▶ **Gegeven data**
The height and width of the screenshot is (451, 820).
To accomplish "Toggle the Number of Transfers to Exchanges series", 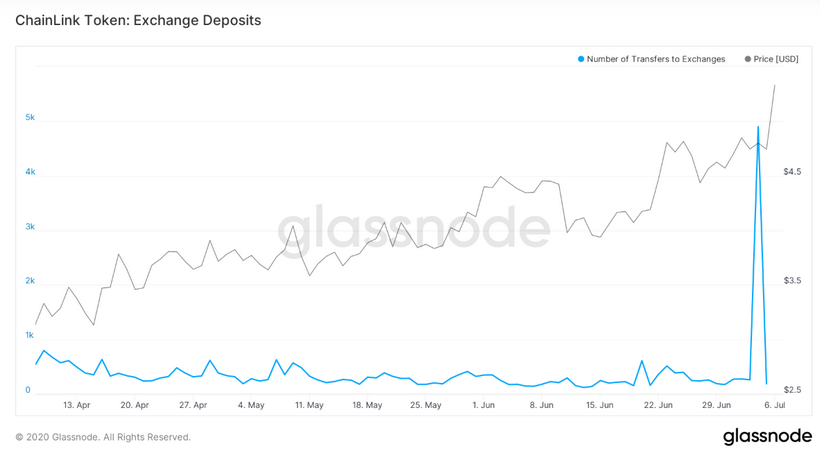I will (655, 59).
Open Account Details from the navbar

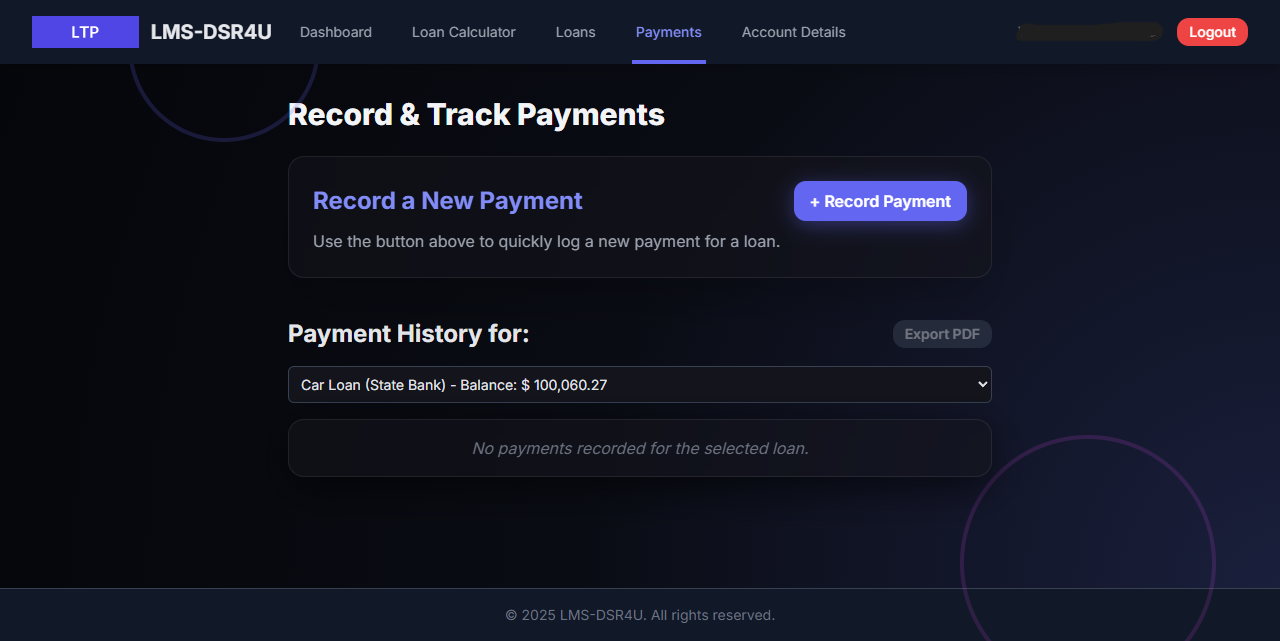click(793, 32)
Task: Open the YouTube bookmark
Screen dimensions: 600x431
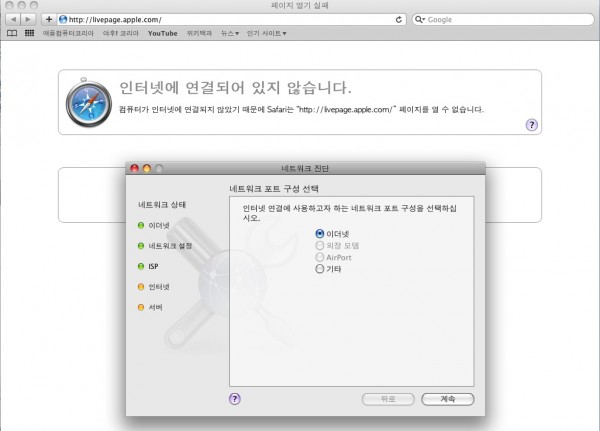Action: coord(162,33)

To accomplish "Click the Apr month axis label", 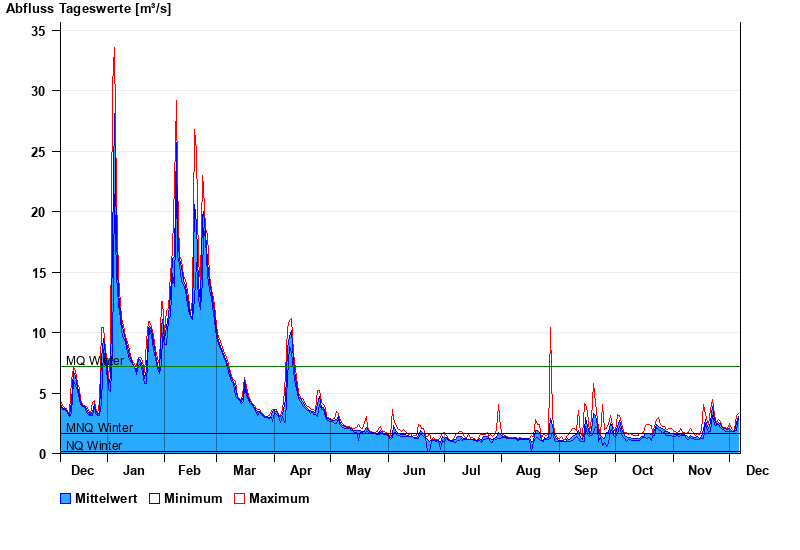I will 301,471.
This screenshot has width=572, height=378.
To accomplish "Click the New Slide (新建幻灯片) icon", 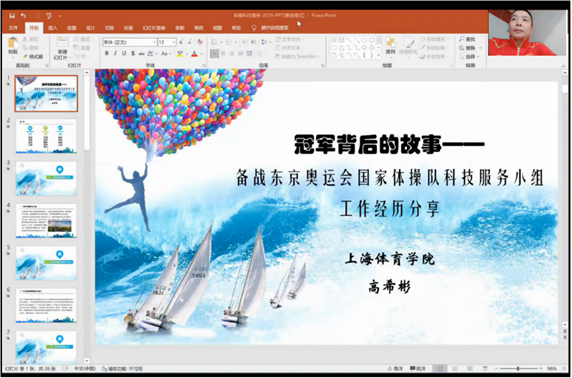I will [62, 42].
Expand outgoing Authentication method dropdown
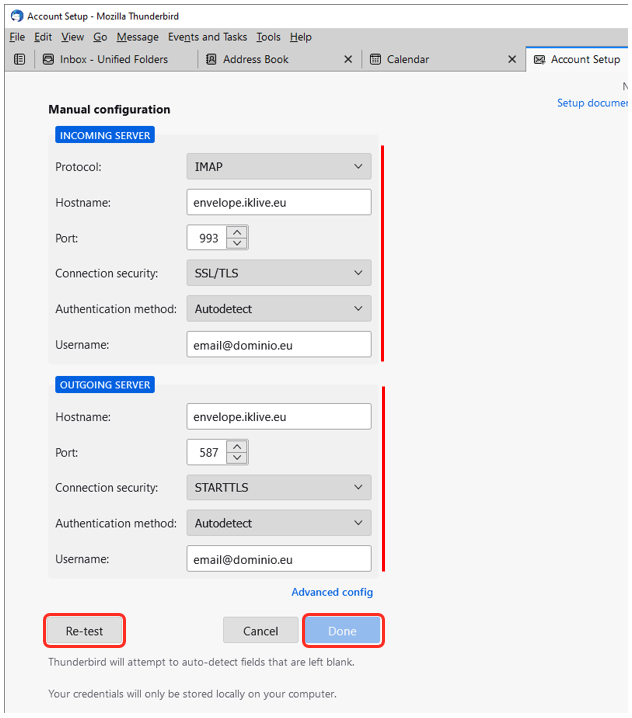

▶ **Taakvereisten**
Geef aan hoeveel regels van de data hierboven de string "height" bevatten. Vermeld alleen het aantal.

▶ **Taakuitvoer**
2